J'étais poussée à bout. Je voyais Bonie inquiet de mon sort. Plusieurs moyens de fuite avaient été reconnus impossibles. Tous les jours on exécutait des gens qui pensaient être en sûreté. Les malheureux jeunes gens de l'Association, jusqu'au dernier, avaient été arrêtés ou dénoncés les uns après les autres, puis exécutés sans procès sur la seule constatation de leur identité, tous ayant été mis en masse hors la loi. Je passais les nuits sans sommeil, croyant, à chaque bruit, que l'on venait m'arrêter. Je n'osais presque plus sortir. Mon lait se tarissait, et je craignais de tomber malade au moment où je n'avais jamais eu plus de besoin de ma santé, afin de pouvoir agir si cela devenait nécessaire. Enfin un matin, étant allée voir M. de Brouquens, toujours en détention chez lui, j'étais appuyée pensive sur sa table, lorsque mes yeux se portèrent machinalement sur un journal du matin qui était ouvert. J'y lus, aux Nouvelles commerciales: «Le navire la Diane, de Boston, 150 tonneaux, partira dans huit jours, sur son lest, avec autorisation du ministre de la marine.» Or, il y avait dans le port quatre-vingts navires américains qui y pourrissaient depuis un an sans pouvoir obtenir la permission de mettre à la voile. Sans prononcer un mot, je me redresse aussitôt et je m'en allais, lorsque M. de Brouquens, occupé à écrire, leva les yeux et me dit: «Où allez-vous donc si vite?»—«Je vais en Amérique», lui répondis-je, et je sortis.

Je me rendis tout droit chez Mme de Fontenay. Lui ayant fait part de ma résolution, elle l'approuva d'autant plus qu'elle avait de mauvaises nouvelles de Paris. Tallien y était dénoncé par son collègue et pouvait être rappelé d'un moment à l'autre. Ce rappel probable serait, croyait-elle, le signal d'une recrudescence de cruauté à Bordeaux, où elle-même ne voulait pas rester, si Tallien partait. Il n'y avait donc pas une minute à perdre, si nous voulions être sauvés.

Je revins chez moi et j'appelai Bonie, en lui disant qu'il fallait me trouver un homme dont il fût sûr pour aller chercher mon mari. Il n'hésita pas un moment: «La commission est périlleuse, dit-il. Je ne connais qu'un homme qui puisse l'entreprendre, et cet homme-là, c'est moi.» Il me répondit du succès, et je me confiai à son zèle et à son intelligence. Il hasardait sa vie, qui aurait été sacrifiée avec celle de mon mari, s'ils avaient été découverts; mais, comme dans ce cas la mienne n'eût pas été épargnée davantage, je n'éprouvai aucun scrupule d'accepter la proposition qui m'était faite.

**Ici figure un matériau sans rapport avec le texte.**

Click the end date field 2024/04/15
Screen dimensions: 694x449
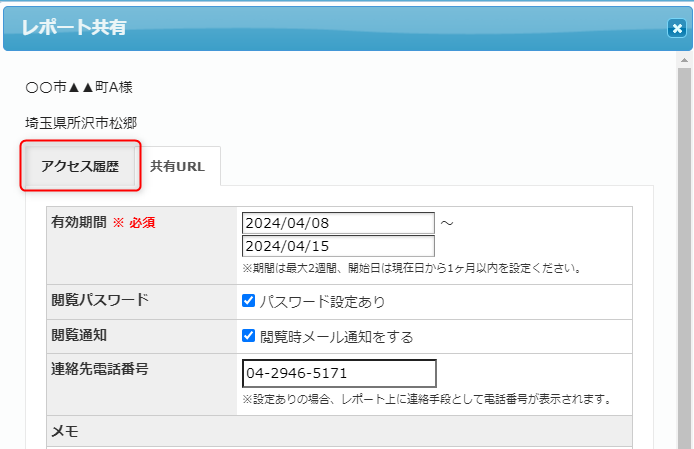pyautogui.click(x=338, y=246)
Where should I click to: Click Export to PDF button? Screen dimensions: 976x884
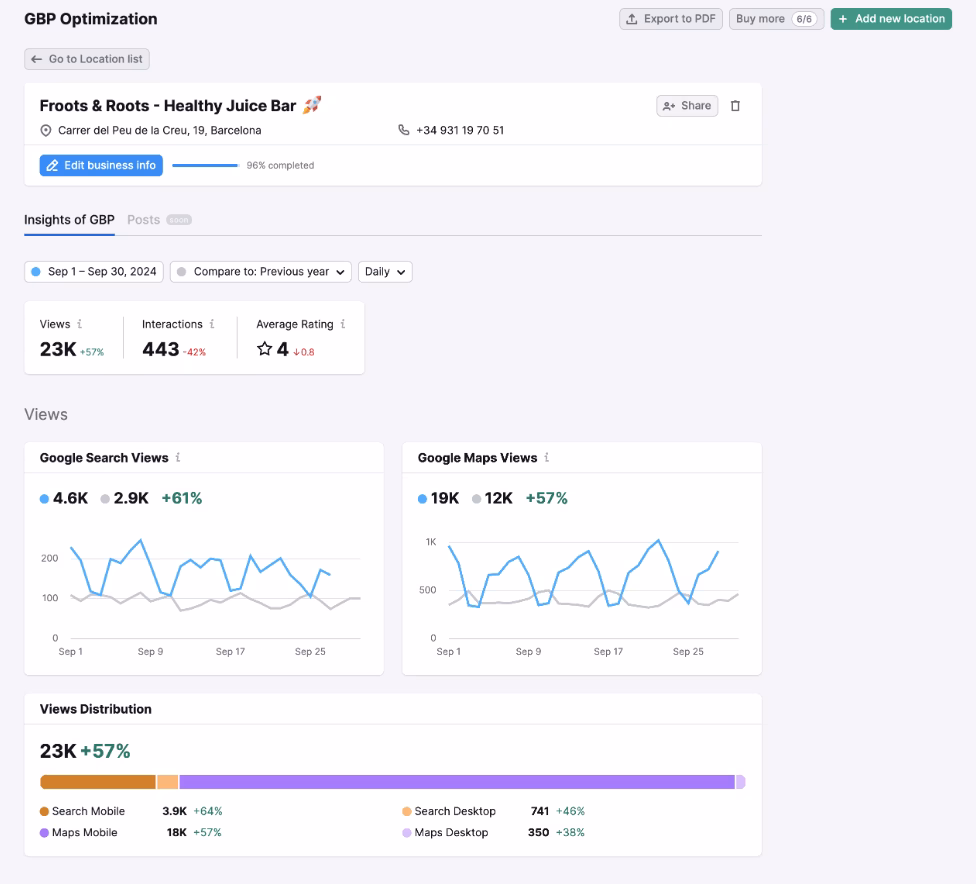point(671,19)
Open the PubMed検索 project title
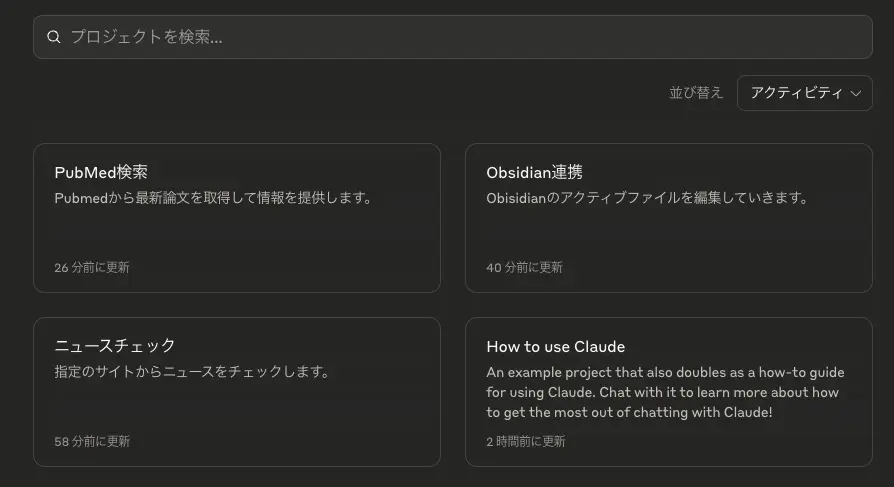This screenshot has width=894, height=487. point(101,172)
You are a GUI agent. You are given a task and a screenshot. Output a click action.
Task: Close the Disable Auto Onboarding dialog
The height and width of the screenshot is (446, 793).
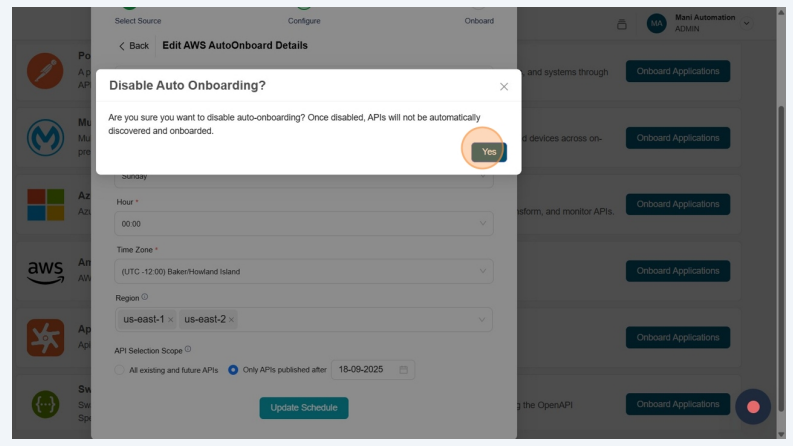click(504, 87)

Je ne perdis pas un instant. J'allai trouver un vieil armateur, ami de mon père, et qui était aussi courtier de navires. Il m'était très dévoué et se chargea d'aller arrêter notre passage sur la Diane, pour moi, mon mari et nos deux enfants. J'aurais voulu emmener ma bonne Marguerite. Mais elle avait une fièvre double tierce depuis six mois déjà et aucun remède ne parvenait à l'en débarrasser. Je craignais qu'un passage de mer dans une si mauvaise saison, nous étions dans les derniers jours de février, ne lui fût fatal. D'ailleurs, comment se trouverait-elle dans ce pays dont elle ne savait pas la langue, déjà âgée, et accoutumée, plus que moi, à toutes les aisances de la vie! Je résolus donc de partir sans elle. Lorsque je revins chez M. de Brouquens, ayant déjà tout arrangé, sa surprise fut grande. Il me dit alors que, venant d'être rendu à la liberté sur un ordre de Paris, et comptant lui-même partir dans quelques jours, il me proposait d'aller le lendemain déjeuner à Canoles; où il n'était pas retourné depuis la visite domiciliaire.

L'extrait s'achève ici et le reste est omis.